CAS: 110958-19-5
Molecular Formula:C10H16N2O2
Fasoracetam is a research chemical of the racetam family.[3] It is a putative nootropic that failed to show sufficient efficacy in clinical trials for vascular dementia. It is currently being studied for its potential use for attention deficit hyperactivity disorder.[2][4]

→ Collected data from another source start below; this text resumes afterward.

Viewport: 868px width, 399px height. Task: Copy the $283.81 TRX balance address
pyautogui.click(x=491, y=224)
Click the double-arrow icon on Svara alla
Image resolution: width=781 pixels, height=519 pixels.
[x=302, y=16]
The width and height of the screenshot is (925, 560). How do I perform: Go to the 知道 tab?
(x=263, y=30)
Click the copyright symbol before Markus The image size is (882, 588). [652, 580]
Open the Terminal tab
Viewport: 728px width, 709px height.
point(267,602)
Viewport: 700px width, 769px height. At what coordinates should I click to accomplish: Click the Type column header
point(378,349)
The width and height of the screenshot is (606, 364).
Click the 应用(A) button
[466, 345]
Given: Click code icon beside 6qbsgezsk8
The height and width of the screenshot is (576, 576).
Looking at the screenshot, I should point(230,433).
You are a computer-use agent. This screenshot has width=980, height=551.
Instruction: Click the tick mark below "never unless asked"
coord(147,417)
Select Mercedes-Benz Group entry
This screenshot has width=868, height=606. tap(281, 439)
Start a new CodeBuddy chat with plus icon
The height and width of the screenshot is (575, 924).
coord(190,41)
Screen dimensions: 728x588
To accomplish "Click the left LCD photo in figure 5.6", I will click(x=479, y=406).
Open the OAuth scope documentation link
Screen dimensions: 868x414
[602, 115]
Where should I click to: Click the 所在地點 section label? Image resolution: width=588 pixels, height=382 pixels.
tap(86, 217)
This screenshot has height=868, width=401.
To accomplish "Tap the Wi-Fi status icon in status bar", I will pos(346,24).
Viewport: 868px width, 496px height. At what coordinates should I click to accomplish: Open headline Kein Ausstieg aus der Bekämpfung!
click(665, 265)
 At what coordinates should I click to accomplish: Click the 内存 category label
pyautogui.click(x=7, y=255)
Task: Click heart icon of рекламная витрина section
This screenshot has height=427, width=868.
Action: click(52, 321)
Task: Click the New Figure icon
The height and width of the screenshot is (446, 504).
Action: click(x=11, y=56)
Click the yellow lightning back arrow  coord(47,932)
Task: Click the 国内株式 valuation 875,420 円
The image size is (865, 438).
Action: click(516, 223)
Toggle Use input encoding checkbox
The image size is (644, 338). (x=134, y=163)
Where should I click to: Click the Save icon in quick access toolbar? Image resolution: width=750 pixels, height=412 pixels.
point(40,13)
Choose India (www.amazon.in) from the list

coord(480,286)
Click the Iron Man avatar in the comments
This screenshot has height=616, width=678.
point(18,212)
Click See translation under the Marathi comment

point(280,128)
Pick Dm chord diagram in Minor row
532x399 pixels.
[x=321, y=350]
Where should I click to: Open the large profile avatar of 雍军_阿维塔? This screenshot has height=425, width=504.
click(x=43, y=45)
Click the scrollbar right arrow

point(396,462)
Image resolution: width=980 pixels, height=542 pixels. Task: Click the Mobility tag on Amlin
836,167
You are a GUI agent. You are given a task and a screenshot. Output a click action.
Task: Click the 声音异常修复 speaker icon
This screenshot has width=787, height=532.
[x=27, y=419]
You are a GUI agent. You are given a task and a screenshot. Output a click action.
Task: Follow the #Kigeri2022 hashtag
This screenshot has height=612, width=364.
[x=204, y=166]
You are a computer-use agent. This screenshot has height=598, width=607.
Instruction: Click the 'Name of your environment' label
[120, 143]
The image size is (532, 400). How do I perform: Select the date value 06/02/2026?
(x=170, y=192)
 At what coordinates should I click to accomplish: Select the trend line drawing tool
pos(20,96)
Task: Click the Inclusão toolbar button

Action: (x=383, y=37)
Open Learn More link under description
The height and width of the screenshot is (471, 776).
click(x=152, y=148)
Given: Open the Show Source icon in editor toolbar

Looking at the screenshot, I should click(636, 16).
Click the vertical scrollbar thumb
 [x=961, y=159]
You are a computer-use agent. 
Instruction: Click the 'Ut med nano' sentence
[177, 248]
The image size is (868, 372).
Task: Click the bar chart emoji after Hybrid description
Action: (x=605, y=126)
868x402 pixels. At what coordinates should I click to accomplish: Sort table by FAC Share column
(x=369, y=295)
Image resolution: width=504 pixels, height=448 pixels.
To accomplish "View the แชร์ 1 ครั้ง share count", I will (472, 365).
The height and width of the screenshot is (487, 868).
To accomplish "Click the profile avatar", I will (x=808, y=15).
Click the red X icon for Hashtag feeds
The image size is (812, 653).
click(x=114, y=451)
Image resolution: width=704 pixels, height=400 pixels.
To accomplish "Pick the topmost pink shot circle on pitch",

Fasoracetam appears to agonize all three groups of metabotropic glutamate receptors and has improved cognitive function in rodent studies.[5] It is orally bioavailable and is excreted mostly unchanged via the urine.[6]
Fasoracetam was discovered by scientists at the Japanese pharmaceutical company Nippon Shinyaku, which brought it through Phase 3 clinical trials for vascular dementia, and abandoned it due to lack of efficacy.[5][7]
Scientists at Children’s Hospital of Philadelphia led by Hakon Hakonarson have studied fasoracetam’s potential use in attention deficit hyperactivity disorder.[5] Hakonarson started a company called neuroFix Therapeutics to try to bring the drug to market for this use; neuroFix acquired Nippon Shinyaku’s clinical data as part of its efforts.[7][8] neuroFix was acquired by Medgenics in 2015.[8] Medgenics changed its name to Aevi Genomic Medicine in 2016.[9] Clinical trials in adolescents with ADHD who also have mGluR mutations started in 2016.[8] While Fasoracetam may be effective in the treatment of ADHD in people with specific mGluR mutations, these represent around 10% of total ADHD cases, and Fasoracetam is likely ineffective in all other cases.[10][11] Studies showing improvements in cognitive function from Fasoracetam have exclusively been done on rodents.[12]